**Action item**
Gather each line containing the string "video" from these entries.

**Data for processing**

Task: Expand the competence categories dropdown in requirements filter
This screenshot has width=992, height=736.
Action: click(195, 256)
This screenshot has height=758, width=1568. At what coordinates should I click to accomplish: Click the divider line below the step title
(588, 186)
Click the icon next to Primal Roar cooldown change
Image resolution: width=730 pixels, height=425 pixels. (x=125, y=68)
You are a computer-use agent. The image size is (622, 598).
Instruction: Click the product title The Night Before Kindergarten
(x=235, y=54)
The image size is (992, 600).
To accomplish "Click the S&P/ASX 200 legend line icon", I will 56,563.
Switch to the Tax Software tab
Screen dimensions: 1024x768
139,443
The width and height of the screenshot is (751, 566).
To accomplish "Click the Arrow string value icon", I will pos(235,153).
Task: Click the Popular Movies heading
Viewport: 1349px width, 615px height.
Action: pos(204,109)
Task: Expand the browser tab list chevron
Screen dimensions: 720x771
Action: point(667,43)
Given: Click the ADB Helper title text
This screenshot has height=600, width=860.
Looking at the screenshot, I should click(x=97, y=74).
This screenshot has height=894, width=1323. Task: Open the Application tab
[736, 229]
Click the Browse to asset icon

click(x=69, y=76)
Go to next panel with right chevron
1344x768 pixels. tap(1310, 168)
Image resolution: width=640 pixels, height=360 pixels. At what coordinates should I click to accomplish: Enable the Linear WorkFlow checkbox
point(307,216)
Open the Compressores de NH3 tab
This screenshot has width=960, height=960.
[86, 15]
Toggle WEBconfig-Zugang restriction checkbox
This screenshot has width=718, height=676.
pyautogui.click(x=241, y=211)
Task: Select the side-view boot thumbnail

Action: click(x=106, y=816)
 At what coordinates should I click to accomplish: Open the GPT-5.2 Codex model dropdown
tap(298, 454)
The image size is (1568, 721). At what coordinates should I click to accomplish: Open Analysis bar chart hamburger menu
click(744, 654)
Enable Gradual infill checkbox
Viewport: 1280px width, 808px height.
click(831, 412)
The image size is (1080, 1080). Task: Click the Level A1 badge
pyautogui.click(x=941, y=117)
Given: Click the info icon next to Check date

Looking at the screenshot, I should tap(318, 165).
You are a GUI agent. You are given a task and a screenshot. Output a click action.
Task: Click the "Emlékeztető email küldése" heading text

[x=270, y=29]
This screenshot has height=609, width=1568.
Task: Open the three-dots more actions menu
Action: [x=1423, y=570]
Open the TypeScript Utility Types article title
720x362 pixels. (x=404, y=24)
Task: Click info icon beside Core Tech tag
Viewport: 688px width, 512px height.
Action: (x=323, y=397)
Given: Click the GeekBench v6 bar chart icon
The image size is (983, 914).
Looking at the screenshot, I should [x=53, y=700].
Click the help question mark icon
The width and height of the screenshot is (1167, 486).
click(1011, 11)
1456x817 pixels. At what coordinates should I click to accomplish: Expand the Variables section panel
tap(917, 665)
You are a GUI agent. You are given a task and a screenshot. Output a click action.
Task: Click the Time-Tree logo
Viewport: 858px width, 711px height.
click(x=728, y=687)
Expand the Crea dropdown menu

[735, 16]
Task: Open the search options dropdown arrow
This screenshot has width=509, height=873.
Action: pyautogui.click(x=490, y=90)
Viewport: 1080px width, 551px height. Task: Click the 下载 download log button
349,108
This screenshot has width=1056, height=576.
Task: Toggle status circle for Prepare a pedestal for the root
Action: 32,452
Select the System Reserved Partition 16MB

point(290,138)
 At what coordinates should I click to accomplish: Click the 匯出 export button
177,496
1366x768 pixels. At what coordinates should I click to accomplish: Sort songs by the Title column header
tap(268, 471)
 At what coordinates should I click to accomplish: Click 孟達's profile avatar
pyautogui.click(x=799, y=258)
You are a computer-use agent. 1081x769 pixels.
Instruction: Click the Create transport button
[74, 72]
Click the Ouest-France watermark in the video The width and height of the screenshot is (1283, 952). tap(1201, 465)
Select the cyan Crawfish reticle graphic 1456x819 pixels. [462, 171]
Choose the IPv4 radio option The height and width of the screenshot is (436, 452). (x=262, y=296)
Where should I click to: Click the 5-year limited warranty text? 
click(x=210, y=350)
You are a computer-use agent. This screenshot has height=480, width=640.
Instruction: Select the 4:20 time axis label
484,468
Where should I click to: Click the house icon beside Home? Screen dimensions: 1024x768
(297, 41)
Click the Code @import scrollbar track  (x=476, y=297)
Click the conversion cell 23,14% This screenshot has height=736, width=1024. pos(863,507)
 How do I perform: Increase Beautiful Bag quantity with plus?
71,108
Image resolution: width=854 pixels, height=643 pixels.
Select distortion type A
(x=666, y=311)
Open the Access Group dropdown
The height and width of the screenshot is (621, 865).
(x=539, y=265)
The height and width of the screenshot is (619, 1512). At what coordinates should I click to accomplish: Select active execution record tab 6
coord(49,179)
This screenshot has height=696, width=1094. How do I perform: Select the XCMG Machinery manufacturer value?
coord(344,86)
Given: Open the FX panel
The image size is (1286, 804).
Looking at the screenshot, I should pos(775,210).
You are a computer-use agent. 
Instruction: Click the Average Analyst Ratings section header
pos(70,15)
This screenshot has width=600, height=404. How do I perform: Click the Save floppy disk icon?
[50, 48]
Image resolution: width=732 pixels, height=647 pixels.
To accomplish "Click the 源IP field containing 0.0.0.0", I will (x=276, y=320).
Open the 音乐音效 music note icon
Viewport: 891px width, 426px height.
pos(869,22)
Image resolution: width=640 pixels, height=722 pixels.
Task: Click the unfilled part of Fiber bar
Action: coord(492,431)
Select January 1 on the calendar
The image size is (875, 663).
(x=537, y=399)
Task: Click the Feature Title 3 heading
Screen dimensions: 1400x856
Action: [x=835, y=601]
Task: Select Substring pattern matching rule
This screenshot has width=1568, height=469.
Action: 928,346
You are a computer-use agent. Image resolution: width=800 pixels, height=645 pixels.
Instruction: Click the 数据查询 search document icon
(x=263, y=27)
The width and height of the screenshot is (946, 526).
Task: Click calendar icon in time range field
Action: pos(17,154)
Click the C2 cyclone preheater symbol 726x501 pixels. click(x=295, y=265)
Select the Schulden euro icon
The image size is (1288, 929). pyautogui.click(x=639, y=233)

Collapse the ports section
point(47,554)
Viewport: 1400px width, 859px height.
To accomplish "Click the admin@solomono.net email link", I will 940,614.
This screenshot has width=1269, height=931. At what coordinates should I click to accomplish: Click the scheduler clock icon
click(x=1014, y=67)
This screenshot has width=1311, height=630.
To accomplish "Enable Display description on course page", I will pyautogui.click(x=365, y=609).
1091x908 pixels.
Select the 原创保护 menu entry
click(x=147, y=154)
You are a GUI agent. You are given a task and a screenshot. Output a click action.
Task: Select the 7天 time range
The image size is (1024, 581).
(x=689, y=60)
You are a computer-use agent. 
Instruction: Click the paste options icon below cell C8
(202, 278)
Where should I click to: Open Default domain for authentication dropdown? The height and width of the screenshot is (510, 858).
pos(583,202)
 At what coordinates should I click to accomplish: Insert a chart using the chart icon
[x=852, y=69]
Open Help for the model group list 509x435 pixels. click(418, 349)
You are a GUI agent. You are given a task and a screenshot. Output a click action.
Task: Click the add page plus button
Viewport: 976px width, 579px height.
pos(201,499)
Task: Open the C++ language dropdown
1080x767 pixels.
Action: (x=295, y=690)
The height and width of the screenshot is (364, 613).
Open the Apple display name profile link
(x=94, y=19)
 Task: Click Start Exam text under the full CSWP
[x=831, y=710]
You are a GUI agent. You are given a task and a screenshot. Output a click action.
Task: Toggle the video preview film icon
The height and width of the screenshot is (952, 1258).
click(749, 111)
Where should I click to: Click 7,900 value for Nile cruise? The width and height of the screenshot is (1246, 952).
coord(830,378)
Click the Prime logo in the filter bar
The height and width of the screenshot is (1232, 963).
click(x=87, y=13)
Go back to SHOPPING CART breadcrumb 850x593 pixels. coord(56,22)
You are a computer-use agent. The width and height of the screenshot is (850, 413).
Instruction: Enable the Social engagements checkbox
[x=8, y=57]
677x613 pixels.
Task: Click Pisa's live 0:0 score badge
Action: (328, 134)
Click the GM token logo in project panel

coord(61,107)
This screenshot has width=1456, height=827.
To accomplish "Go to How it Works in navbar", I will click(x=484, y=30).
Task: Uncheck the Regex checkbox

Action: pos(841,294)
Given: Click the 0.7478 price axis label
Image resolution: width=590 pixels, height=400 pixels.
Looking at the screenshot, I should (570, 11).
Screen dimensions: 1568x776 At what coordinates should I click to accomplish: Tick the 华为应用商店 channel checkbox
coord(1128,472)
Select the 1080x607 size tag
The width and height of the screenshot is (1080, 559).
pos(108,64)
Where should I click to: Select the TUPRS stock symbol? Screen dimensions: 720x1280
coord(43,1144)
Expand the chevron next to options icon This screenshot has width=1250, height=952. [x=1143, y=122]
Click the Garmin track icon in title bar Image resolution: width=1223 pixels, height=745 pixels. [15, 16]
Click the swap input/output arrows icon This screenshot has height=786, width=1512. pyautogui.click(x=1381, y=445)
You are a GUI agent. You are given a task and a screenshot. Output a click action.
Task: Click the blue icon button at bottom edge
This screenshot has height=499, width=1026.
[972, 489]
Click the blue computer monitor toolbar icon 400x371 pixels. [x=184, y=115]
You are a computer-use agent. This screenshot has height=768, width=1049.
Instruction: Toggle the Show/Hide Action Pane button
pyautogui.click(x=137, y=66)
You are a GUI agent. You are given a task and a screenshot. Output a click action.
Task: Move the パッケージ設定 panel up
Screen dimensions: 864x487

**Output of the task**
Click the Ouest-France watermark in the video The width and height of the screenshot is (1283, 952). tap(1201, 465)
Task: Toggle the video preview film icon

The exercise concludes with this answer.